The --rankdir option changes the direction of the graph from left-to-right (default) to top-to-bottom. If the output file ends with .dot, the raw dot format is used; otherwise the graph is rendered to the format indicated by the extension (e.g. PDF or PNG).

opusfilter-duplicates

This is a simple script based on the remove_duplicates function, that instead of filtering the data, prints out statistics of the duplicate entries. You can either provide a single corpus (as one monolingual file or multiple parallel files) for calculating the number of duplicates in it, or two corpora for calculating the overlap between them. The syntax for the opusfilter-duplicates is:

opusfilter-duplicates [--overlap FILE [FILE ...]] [--hash HASH] [--letters-only]
[--letter-words-only] [--lowercase] [--tokenizers JSON] FILE [FILE ...]

The options are essentially the same as for remove_duplicates.

opusfilter-scores

This is a tool that can be used to calculate and plot statistics from scores produced by the score function. The tool has several subcommands that all take the JSON Lines score file as the input, and either print or plot the output:

list: Print score column names
describe: Print basic score statistics
corr: Plot score correlation matrix
hist: Plot score histograms
scatter-matrix: Plot scatter matrix for scores
values: Plot score values by line number

opusfilter-test

This is a simple script based on the filter function that can be used to calculate the amount of segments that the given filter(s) would remove from the parallel data, and optionally output the to-be-removed segments.

The syntax for the opusfilter-test is:

opusfilter-test [--yaml FILE] [--add CLASS JSON] [--removed FILE] FILE [FILE ...]

The filters to test can be defined either from a YAML file (--yaml) using a similar definition as the filters parameter for the filter function, or adding the one by one with the --add option, which takes the filter class as the first argument and filter parameters in as a JSON object as the second argument.
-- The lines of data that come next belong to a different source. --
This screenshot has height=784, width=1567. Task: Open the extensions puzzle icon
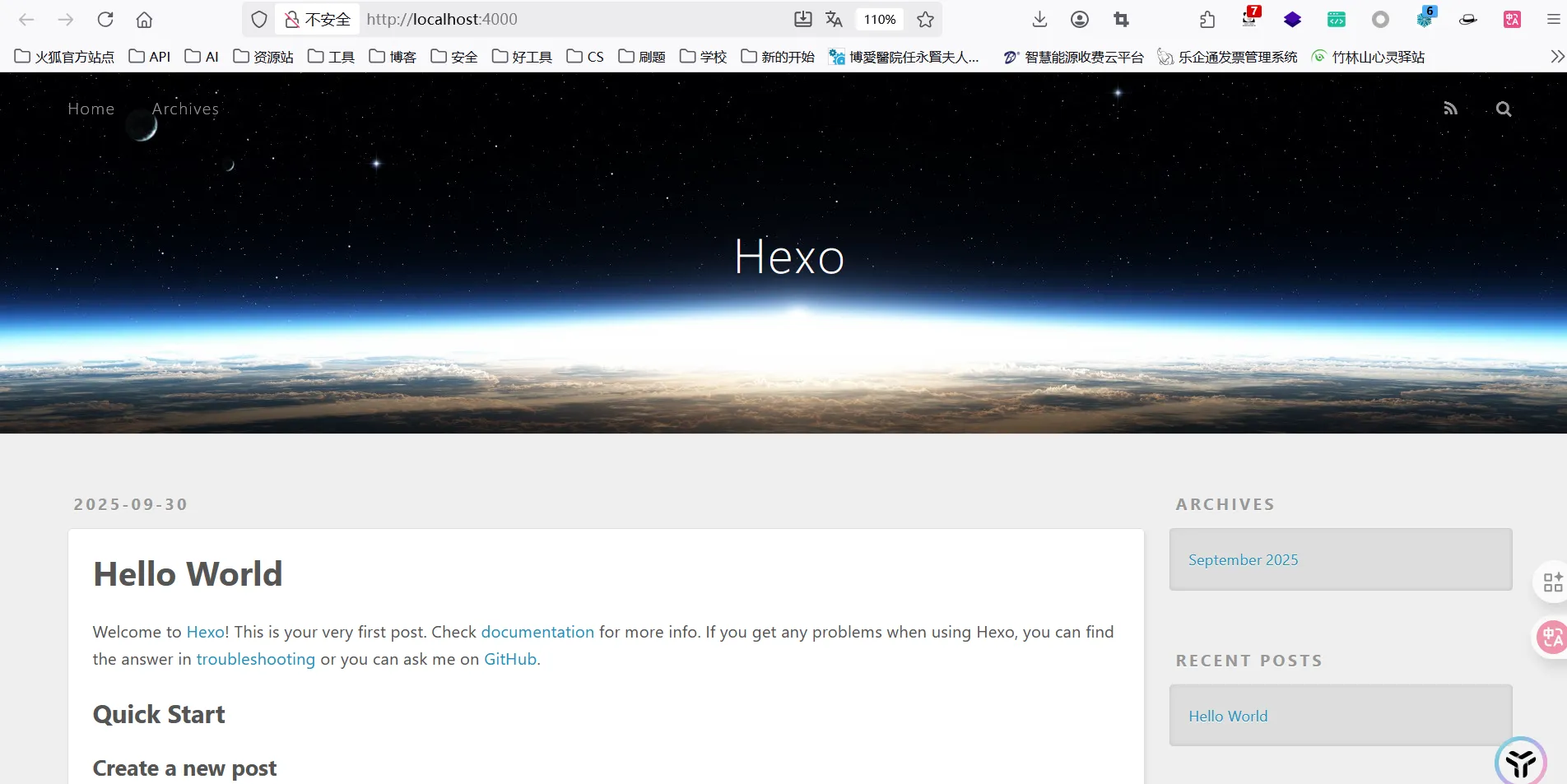coord(1207,20)
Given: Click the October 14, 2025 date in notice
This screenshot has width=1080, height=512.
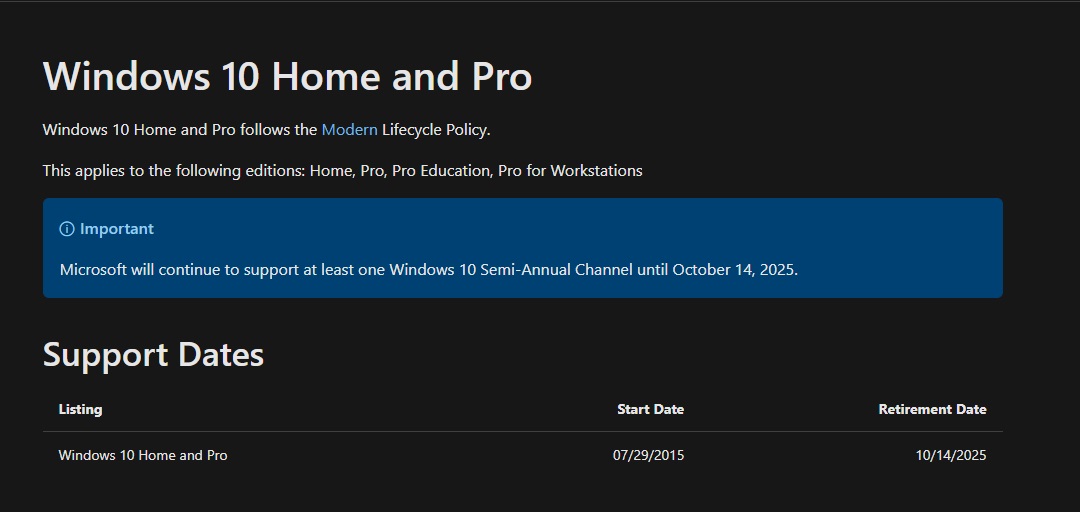Looking at the screenshot, I should [735, 269].
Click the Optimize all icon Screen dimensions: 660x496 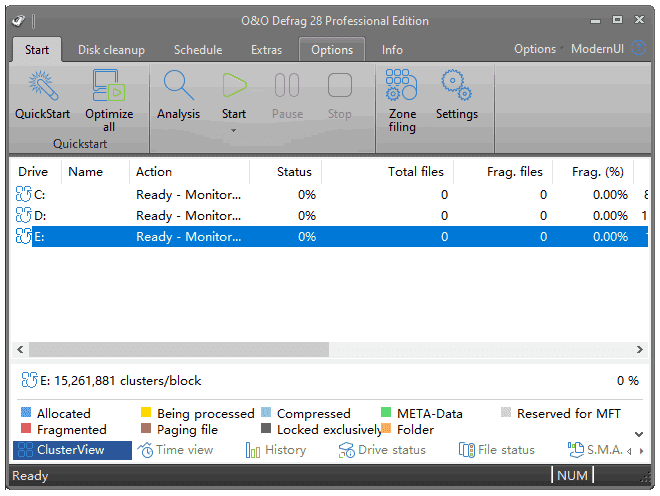click(x=109, y=86)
For default filter parameters, an empty dictionary ('{}') should be provided.

The scripts first calculates the total number of segments in the input files, and then runs the filters on them one by one. The number and proportion of removed segments is printed. In addition, it is possible to write the removed segments to a file in JSON Lines format (--removed), and collect the scores from the filters to similarly to the score function (--scores).